[[ Data open ]]

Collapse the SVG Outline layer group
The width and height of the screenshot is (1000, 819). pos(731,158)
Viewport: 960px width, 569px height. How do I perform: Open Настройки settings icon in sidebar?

[[ Data closed ]]
[[ Data open ]]

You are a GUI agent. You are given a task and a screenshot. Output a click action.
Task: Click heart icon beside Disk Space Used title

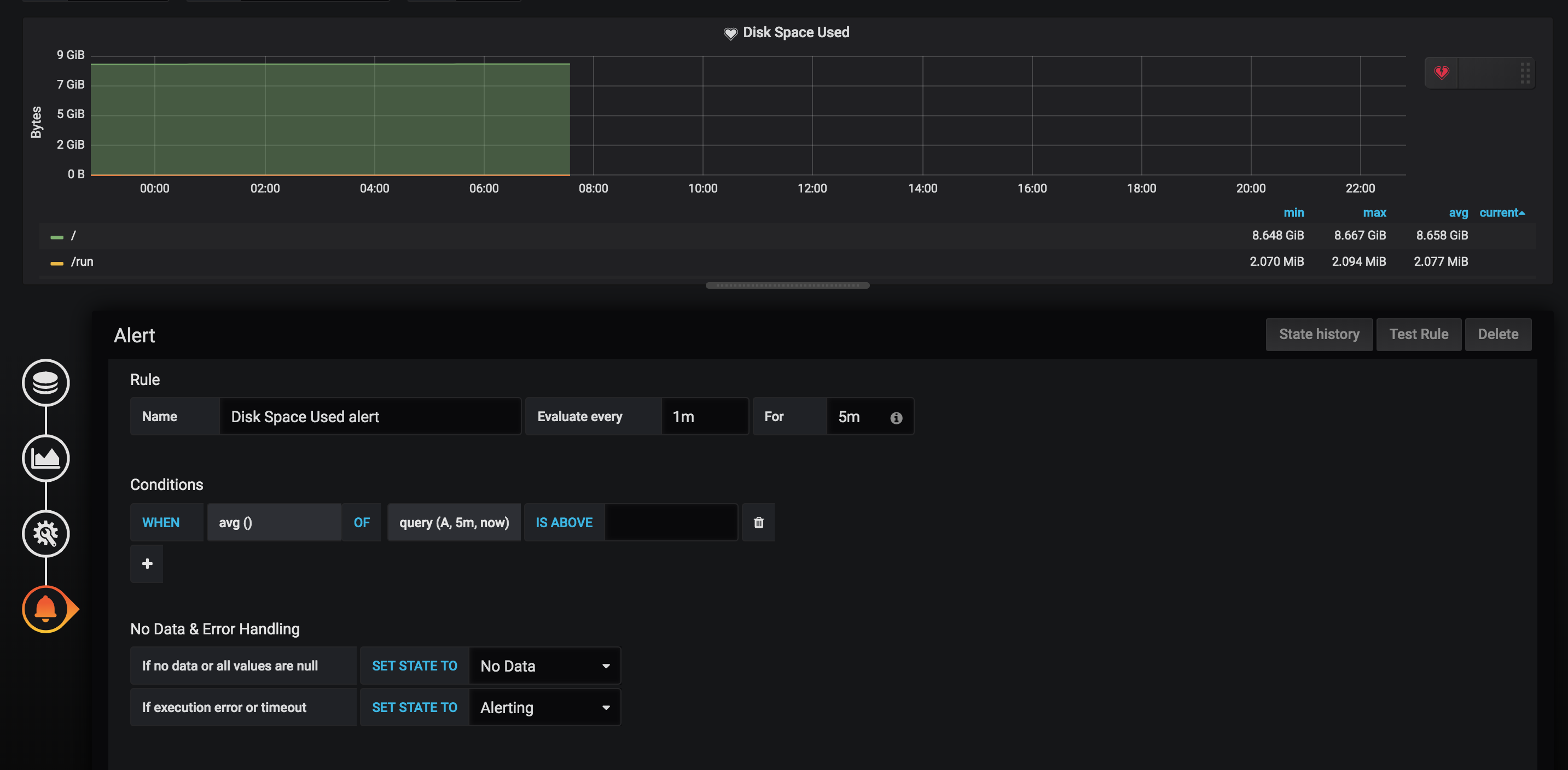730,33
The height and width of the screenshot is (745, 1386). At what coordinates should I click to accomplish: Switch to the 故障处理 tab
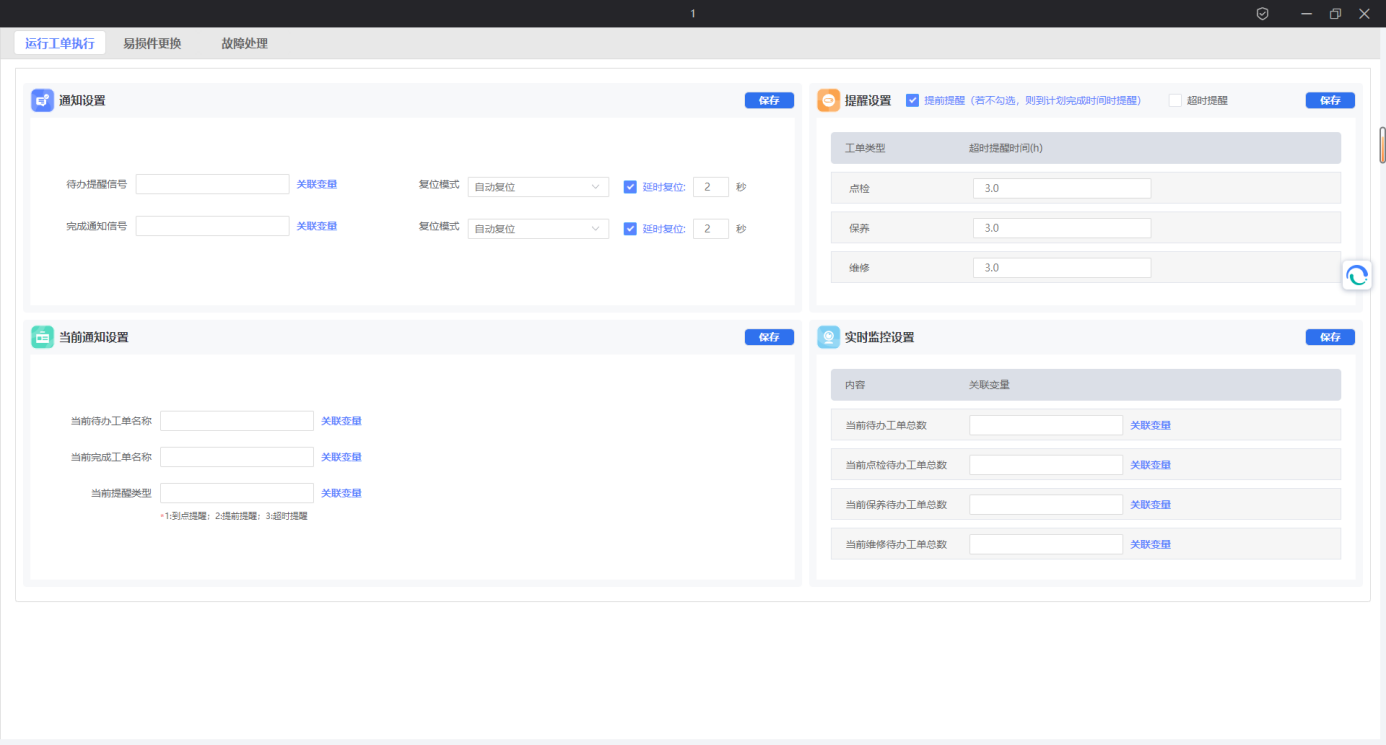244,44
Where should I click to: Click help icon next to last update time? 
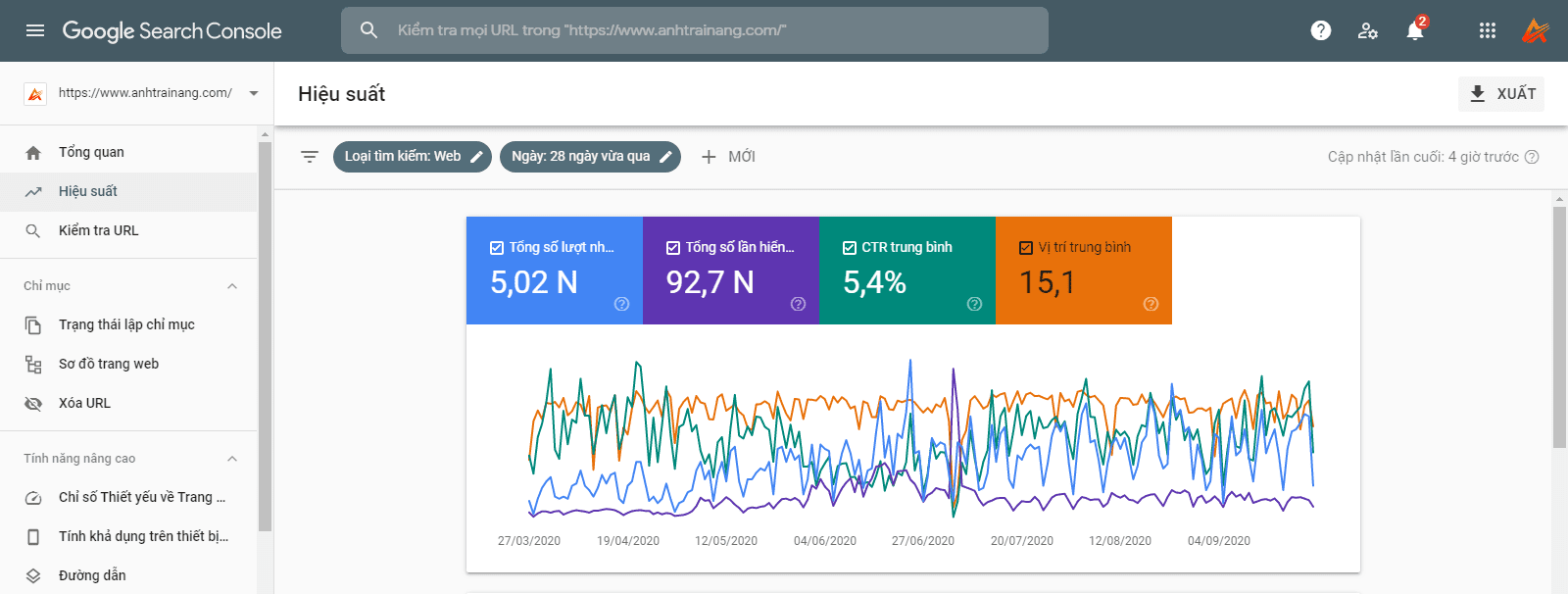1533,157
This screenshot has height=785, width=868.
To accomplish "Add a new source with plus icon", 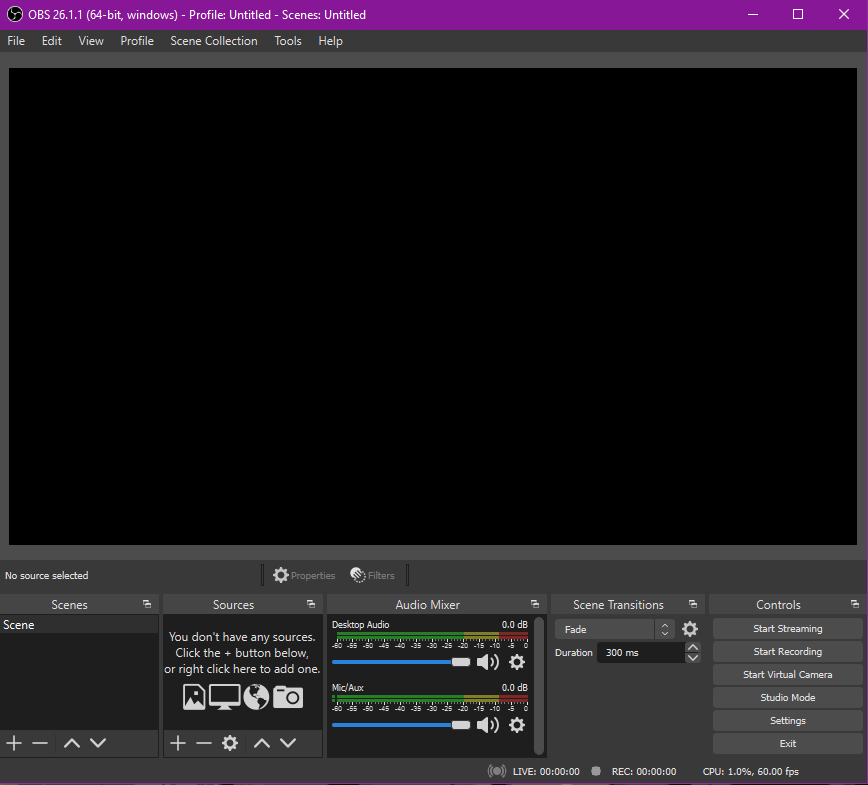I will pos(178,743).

[[ Data closed ]]
[[ Data open ]]

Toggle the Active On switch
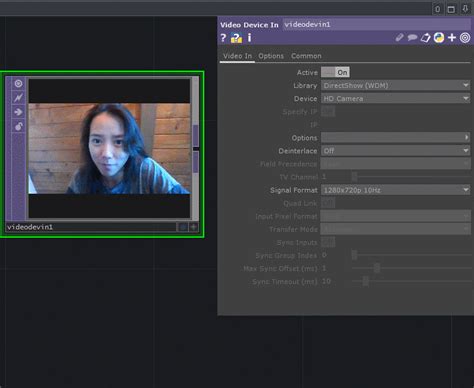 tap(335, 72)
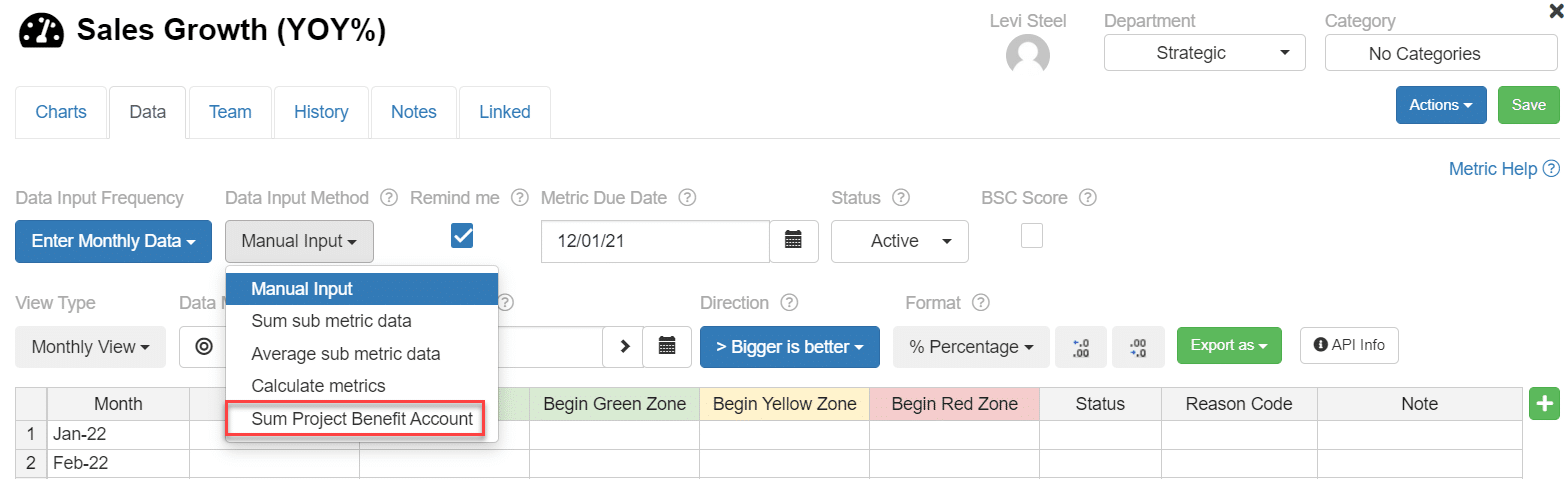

[[ Data closed ]]

§ **Description of the task**
Would you print exactly and only the lines of the material above that run from the line with "Collapse the SVG Outline layer group" through the line with "Viewport: 960px width, 569px", both included?

§ **Written reply**
Collapse the SVG Outline layer group
The width and height of the screenshot is (1000, 819). pos(731,158)
Viewport: 960px width, 569px height. How do I perform: Open Настройки settings icon in sidebar?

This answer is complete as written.